Learning From Your Own History
The PR review CasePlanModel has always decided what to check based on what the code looks like right now. Content analysis reads the diff, flags security-sensitive files, and fires the security-review capability. If the analysis doesn’t flag it, security review doesn’t run.
That’s fine until your third auth-adjacent PR in a row gets through without a security pass because the changed files don’t pattern-match to the content analyzer’s idea of “security-sensitive.” The humans catch it in retrospective. The system doesn’t learn.
CBR Phase 1 (#130, #131) built the retrieval service — finding similar past cases by module overlap, language, change size, and contributor. Phase 2 is about using what those precedents tell us. The core question: if 3 of 5 similar past PRs had security findings, should this PR get a security review even though the code diff doesn’t look security-sensitive?
The answer is obviously yes. The implementation had two non-obvious decisions.
First, the signal. “Was this capability activated” is weaker than “did this capability find problems.” If similar PRs all got security-reviewed but passed clean, that means content analysis is already doing its job for this class of PR — precedent activation would be redundant.

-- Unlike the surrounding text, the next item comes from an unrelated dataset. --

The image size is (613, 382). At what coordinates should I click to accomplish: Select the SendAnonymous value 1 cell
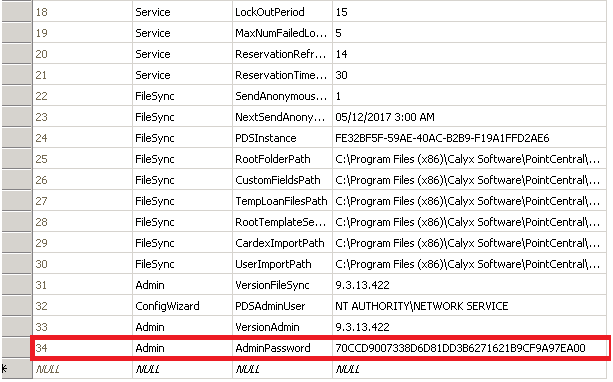click(x=470, y=96)
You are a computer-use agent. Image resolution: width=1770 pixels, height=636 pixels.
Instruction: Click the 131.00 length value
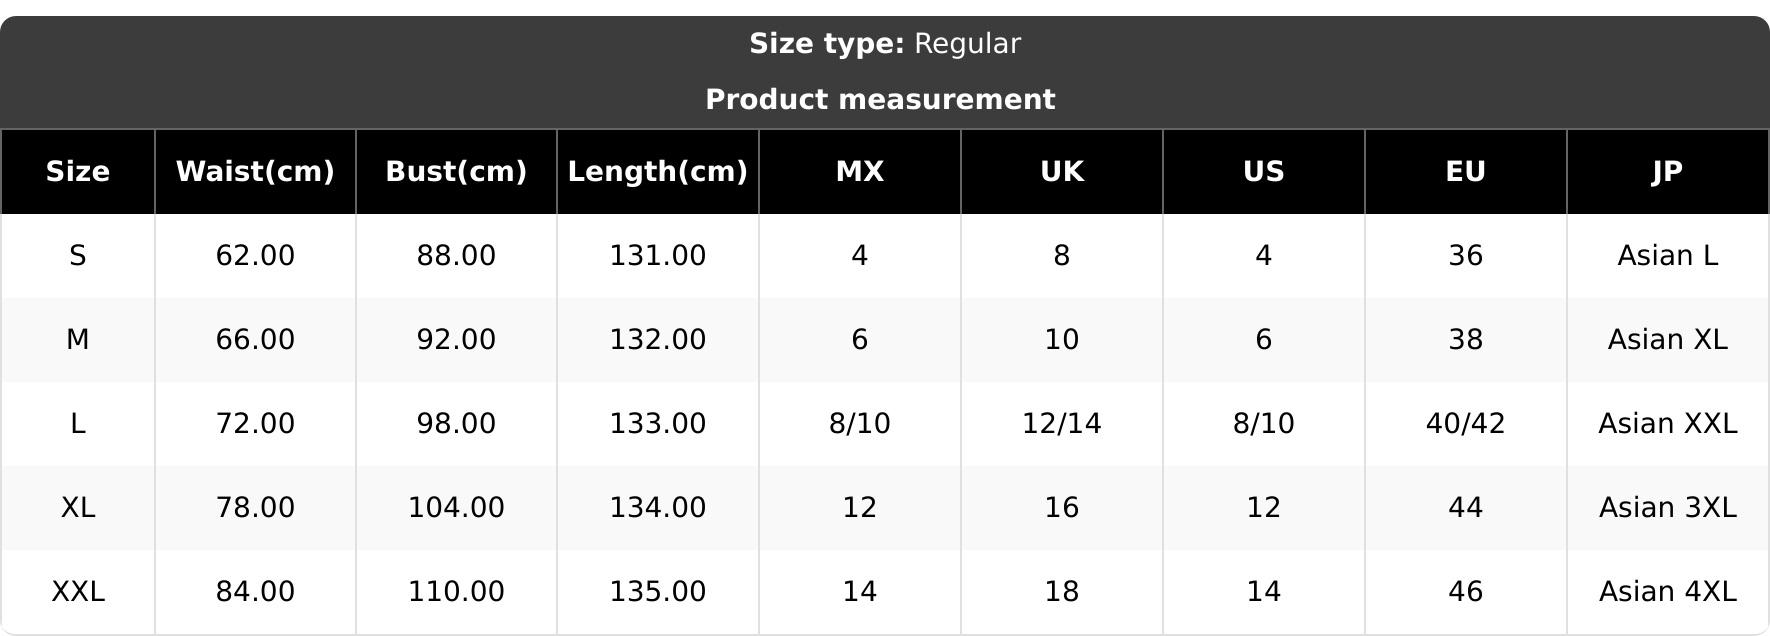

The useful signal is findings-based: similar PRs had actual security issues. This required enriching Precedent.capabilityOutcomes from raw outcome strings to a CapabilityOutcome record carrying both outcome and detail, with a hadFindings() method as the single source of truth.
Second, the gating problem. The design review caught a critical flaw I’d missed. The existing goal conditions use the pattern securitySensitive == false OR securityReview.outcome == "APPROVED". When the precedent binding fires (because securitySensitive == false), the first branch of that OR is already true — the case would complete and merge while the precedent-triggered review is still running. The fix: (securitySensitive == false AND securityReview == null) OR outcome == "APPROVED". “Security is not needed” only holds when no review exists at all. Once any binding creates the review, the case gates on its outcome.
The pre-computation decision was also worth recording. Precedent data is immutable during the case lifecycle — set once at case creation, never invalidated by revisePr(). Evaluating thresholds once at recall time and injecting the result as memory.precedentActivations keeps threshold arithmetic in testable domain Java rather than buried in binding condition lambdas parsing serialized maps from the case context.